In the days before washing machines and dryers were invented and electricity reached the farms, one day a week was always set aside for washing. Early Monday morning it was a common sight to see the wife and daughters of the family outside carrying water and building a fire beneath the old family kettle.

Getting water is nothing now compared to years ago when women had to carry it in bucketsful from a creek or spring or draw it from a well. After carrying it to the house, the wash water had to be heated, during the winter water was often he ed and the clothes boiled on the kitchen stove in a big copper wash kettle. The rinse water was also carried in, but usually was not heated. In summer to avoid building such a big fire in the stove and making the kitchen even hotter than it was, many women heated the water outside in the family's three-legged black iron kettle set up on three rocks. So, many women did the washing outside under a cool shade tree to avoid carrying the water farther into the house.

Though well water is hard, in the Ozarks it is not too hard for washing. Because they preferred the whiter clothes washed in soft water, many women kept a barrel under an eave of the house to collect rain water, especially used for washing fine clothes. Some people built a cistern right by the kitchen with a hand pump in a kitchen sink. That provided plenty of soft water without carrying, but very few had such conveniences.The soap for rubbing was a barsoap which was rubbed directly on the clothes and board. The brand, if a commercial soap, made no difference. The homemade lye soap was good to take out the dirt, though hard on hands.

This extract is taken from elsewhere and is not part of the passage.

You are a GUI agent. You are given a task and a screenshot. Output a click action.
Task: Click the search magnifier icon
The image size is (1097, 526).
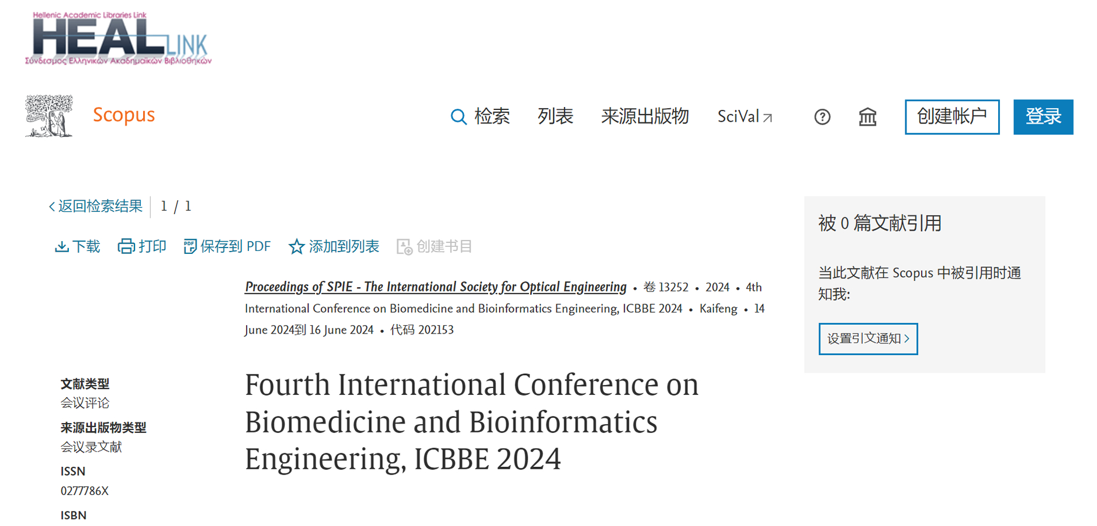pos(459,117)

Some women cooked some of their lye soap only partly so it would stay in a liquid form. This was nice to put in the kettle of clothes for boiling.

The most important part in washing was the washboard. The frame and legs were wooden. It had a corrugated metal area in the center for rubbing the clothes and a shelf for the bar of soap above it. Rubbing the clothes up and down along the ridges removed the dirt ground into the fabric. "The harder you bear down on the clothes and the faster you go, the quicker it is done.

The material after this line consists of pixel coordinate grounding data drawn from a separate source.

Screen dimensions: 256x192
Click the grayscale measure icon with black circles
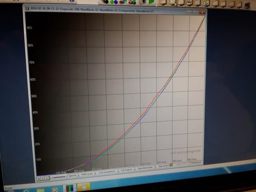coord(105,2)
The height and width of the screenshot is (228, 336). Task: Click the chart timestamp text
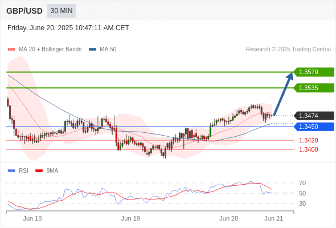68,28
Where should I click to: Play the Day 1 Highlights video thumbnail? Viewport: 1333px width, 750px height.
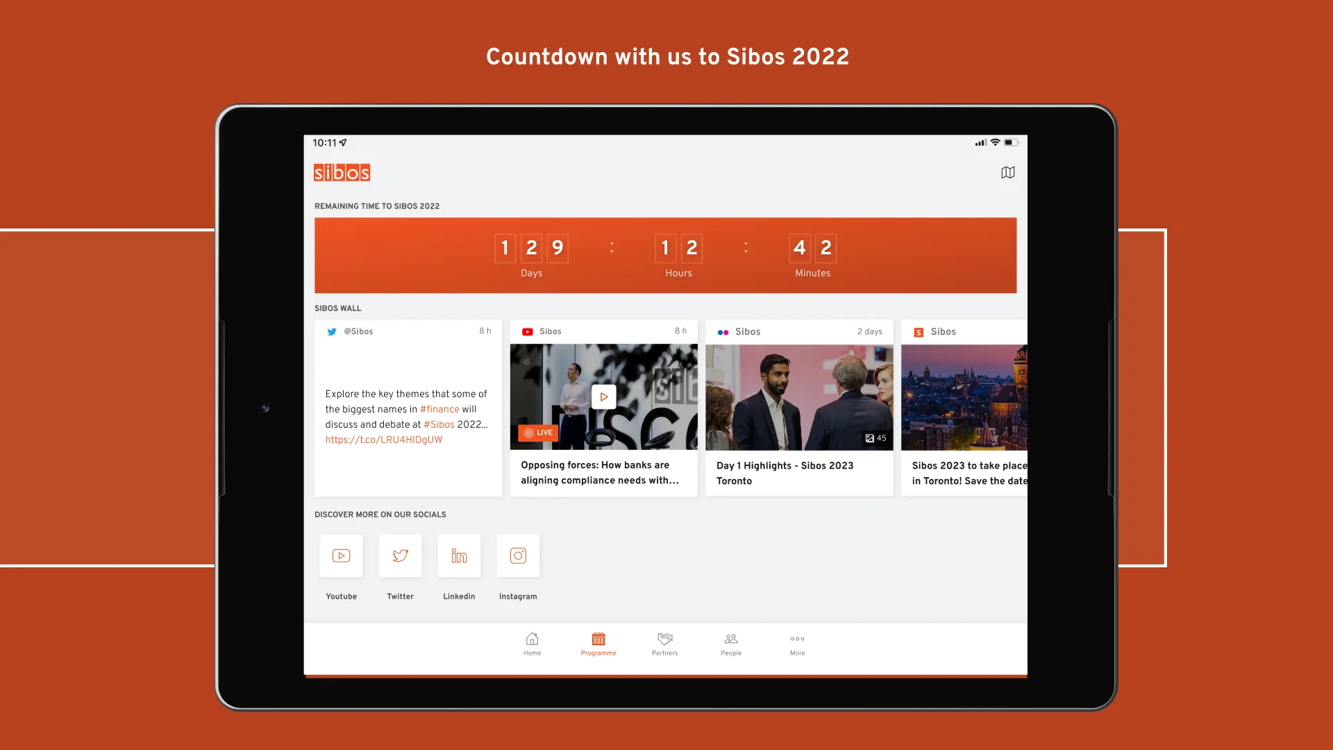(x=798, y=397)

A couple of hours would do a pretty good washing if you was kind of fast," Mary said. Most women took longer than that, spending the whole day to complete the washing process for a large family. Crude as the washboard seems to us now, it was quite a labor saver when it first became available. Before that women had to beat clothes with a stick, rub them together, rub them on rocks in the creek or any other way they could devise to get out the dirt.

[63]

Three large zinc or wooden tubs were best for washing--one for soaping, two for rinsing. They were set on a bench or a stand to save bending over. However, many a woman did the family washing for years with but one tub. She would wash each load one by one, setting them aside, then get fresh water and rinse each load one by one, then get more fresh water to rinse each load again. Owning three tubs was much nicer because a wringer could be put between them.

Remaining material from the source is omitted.